_Given data:_
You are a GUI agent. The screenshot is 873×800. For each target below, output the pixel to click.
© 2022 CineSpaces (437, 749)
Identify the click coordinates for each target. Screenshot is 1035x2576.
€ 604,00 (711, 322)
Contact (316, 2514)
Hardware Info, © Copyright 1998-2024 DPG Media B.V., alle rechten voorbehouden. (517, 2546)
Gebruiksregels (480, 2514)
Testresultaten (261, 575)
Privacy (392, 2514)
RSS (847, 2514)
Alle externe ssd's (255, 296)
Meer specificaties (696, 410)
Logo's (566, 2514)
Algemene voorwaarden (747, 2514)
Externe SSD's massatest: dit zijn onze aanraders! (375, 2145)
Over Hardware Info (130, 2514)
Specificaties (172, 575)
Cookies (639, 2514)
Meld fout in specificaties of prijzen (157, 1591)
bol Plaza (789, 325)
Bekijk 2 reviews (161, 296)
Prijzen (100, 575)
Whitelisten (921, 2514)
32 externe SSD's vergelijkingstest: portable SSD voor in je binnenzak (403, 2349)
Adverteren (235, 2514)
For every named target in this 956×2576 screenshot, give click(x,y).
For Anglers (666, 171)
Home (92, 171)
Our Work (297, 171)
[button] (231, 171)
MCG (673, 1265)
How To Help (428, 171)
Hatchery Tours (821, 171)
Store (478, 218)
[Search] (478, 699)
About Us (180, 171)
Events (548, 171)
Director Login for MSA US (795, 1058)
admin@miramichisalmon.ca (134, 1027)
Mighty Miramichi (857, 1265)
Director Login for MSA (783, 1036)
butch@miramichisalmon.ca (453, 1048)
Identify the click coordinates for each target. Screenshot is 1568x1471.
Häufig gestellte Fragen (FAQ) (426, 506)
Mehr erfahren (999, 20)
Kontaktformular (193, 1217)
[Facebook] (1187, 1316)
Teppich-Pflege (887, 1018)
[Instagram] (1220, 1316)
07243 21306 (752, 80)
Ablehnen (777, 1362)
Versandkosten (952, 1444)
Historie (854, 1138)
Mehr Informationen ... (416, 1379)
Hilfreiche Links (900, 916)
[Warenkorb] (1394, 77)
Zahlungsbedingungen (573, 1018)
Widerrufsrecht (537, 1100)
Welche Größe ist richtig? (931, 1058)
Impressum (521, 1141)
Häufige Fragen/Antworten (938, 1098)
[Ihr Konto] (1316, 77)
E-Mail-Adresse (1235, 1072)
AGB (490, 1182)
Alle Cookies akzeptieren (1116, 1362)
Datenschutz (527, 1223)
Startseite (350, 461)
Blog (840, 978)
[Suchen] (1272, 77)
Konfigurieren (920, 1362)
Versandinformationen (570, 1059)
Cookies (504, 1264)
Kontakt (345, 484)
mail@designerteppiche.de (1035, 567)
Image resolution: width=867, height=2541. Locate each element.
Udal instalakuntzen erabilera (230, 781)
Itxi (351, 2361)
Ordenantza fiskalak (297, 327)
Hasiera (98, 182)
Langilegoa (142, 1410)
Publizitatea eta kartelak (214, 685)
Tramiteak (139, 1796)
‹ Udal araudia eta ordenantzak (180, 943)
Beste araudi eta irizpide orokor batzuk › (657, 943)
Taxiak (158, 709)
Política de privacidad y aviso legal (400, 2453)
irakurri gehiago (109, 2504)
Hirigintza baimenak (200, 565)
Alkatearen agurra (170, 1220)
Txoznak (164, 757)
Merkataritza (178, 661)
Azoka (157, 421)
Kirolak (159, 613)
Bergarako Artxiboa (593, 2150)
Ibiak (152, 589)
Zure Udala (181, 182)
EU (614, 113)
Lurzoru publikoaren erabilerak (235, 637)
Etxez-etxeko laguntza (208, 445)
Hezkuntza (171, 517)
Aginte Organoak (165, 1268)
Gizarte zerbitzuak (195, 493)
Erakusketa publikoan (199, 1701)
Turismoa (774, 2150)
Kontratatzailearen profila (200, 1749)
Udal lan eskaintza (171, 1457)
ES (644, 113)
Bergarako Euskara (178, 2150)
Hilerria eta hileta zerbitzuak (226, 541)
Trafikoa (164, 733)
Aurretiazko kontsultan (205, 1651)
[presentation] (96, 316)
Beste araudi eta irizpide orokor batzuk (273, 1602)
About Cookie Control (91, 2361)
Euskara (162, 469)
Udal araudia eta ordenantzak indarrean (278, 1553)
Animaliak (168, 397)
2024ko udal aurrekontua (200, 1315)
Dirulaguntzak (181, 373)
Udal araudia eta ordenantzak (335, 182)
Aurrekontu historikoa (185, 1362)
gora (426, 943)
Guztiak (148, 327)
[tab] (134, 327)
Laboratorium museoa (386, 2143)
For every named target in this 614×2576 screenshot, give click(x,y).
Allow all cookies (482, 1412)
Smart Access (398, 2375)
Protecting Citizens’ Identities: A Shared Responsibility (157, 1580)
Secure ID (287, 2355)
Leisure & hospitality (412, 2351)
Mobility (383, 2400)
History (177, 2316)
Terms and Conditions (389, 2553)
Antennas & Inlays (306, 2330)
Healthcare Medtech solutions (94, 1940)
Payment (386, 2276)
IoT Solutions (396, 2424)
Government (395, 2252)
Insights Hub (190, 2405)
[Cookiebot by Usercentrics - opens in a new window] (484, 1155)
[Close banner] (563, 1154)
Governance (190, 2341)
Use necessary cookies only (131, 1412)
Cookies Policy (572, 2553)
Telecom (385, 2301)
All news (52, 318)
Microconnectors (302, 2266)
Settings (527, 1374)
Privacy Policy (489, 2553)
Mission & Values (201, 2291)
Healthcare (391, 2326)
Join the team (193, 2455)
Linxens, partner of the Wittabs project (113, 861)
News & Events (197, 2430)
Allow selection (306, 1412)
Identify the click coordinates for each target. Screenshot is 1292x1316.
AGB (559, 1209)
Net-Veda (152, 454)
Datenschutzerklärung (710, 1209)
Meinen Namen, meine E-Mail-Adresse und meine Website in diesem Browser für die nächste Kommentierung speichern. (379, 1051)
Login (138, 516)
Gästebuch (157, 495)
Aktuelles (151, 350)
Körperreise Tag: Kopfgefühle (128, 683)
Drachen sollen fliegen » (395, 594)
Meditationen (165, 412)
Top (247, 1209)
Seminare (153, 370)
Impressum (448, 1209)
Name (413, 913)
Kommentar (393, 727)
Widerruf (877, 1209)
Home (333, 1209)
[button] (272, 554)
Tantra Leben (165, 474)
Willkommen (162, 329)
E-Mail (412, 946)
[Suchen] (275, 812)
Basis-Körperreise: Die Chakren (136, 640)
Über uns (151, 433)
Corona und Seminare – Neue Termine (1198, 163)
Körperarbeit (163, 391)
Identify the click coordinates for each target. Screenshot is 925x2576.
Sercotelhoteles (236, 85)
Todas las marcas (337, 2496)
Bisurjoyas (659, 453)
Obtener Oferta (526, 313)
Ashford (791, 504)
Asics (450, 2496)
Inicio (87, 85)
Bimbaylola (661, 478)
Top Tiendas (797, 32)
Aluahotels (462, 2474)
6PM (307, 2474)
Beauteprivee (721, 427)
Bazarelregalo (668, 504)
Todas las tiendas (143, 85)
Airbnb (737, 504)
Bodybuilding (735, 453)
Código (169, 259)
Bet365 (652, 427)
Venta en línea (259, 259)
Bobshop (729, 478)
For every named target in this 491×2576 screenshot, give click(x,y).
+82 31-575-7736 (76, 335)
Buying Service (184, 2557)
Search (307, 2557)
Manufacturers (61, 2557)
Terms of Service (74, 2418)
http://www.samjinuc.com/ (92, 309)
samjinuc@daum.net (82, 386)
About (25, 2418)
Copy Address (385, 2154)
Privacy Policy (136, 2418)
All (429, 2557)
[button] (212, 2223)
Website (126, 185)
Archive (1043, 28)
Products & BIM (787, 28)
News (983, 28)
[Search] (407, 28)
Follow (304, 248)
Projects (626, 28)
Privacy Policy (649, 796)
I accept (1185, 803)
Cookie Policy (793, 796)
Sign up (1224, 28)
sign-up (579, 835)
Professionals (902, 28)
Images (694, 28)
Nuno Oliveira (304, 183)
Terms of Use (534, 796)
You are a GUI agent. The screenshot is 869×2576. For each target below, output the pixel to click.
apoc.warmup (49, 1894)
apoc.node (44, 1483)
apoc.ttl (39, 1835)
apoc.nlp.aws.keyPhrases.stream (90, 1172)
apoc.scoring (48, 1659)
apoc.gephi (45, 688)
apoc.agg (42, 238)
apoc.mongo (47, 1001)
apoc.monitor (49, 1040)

_Work to complete:_
Copy the records from the line with "Udal araudia eta ordenantzak indarrean" to the line with "Insights Hub (190, 2405)", putting "Transport" in place of "Mobility" and leaving everything else as it stands.

_Task solution:_
Udal araudia eta ordenantzak indarrean (278, 1553)
Animaliak (168, 397)
2024ko udal aurrekontua (200, 1315)
Dirulaguntzak (181, 373)
Udal araudia eta ordenantzak (335, 182)
Aurrekontu historikoa (185, 1362)
gora (426, 943)
Guztiak (148, 327)
[tab] (134, 327)
Laboratorium museoa (386, 2143)
For every named target in this 614×2576 screenshot, give click(x,y).
Allow all cookies (482, 1412)
Smart Access (398, 2375)
Protecting Citizens’ Identities: A Shared Responsibility (157, 1580)
Secure ID (287, 2355)
Leisure & hospitality (412, 2351)
Transport (383, 2400)
History (177, 2316)
Terms and Conditions (389, 2553)
Antennas & Inlays (306, 2330)
Healthcare Medtech solutions (94, 1940)
Payment (386, 2276)
IoT Solutions (396, 2424)
Government (395, 2252)
Insights Hub (190, 2405)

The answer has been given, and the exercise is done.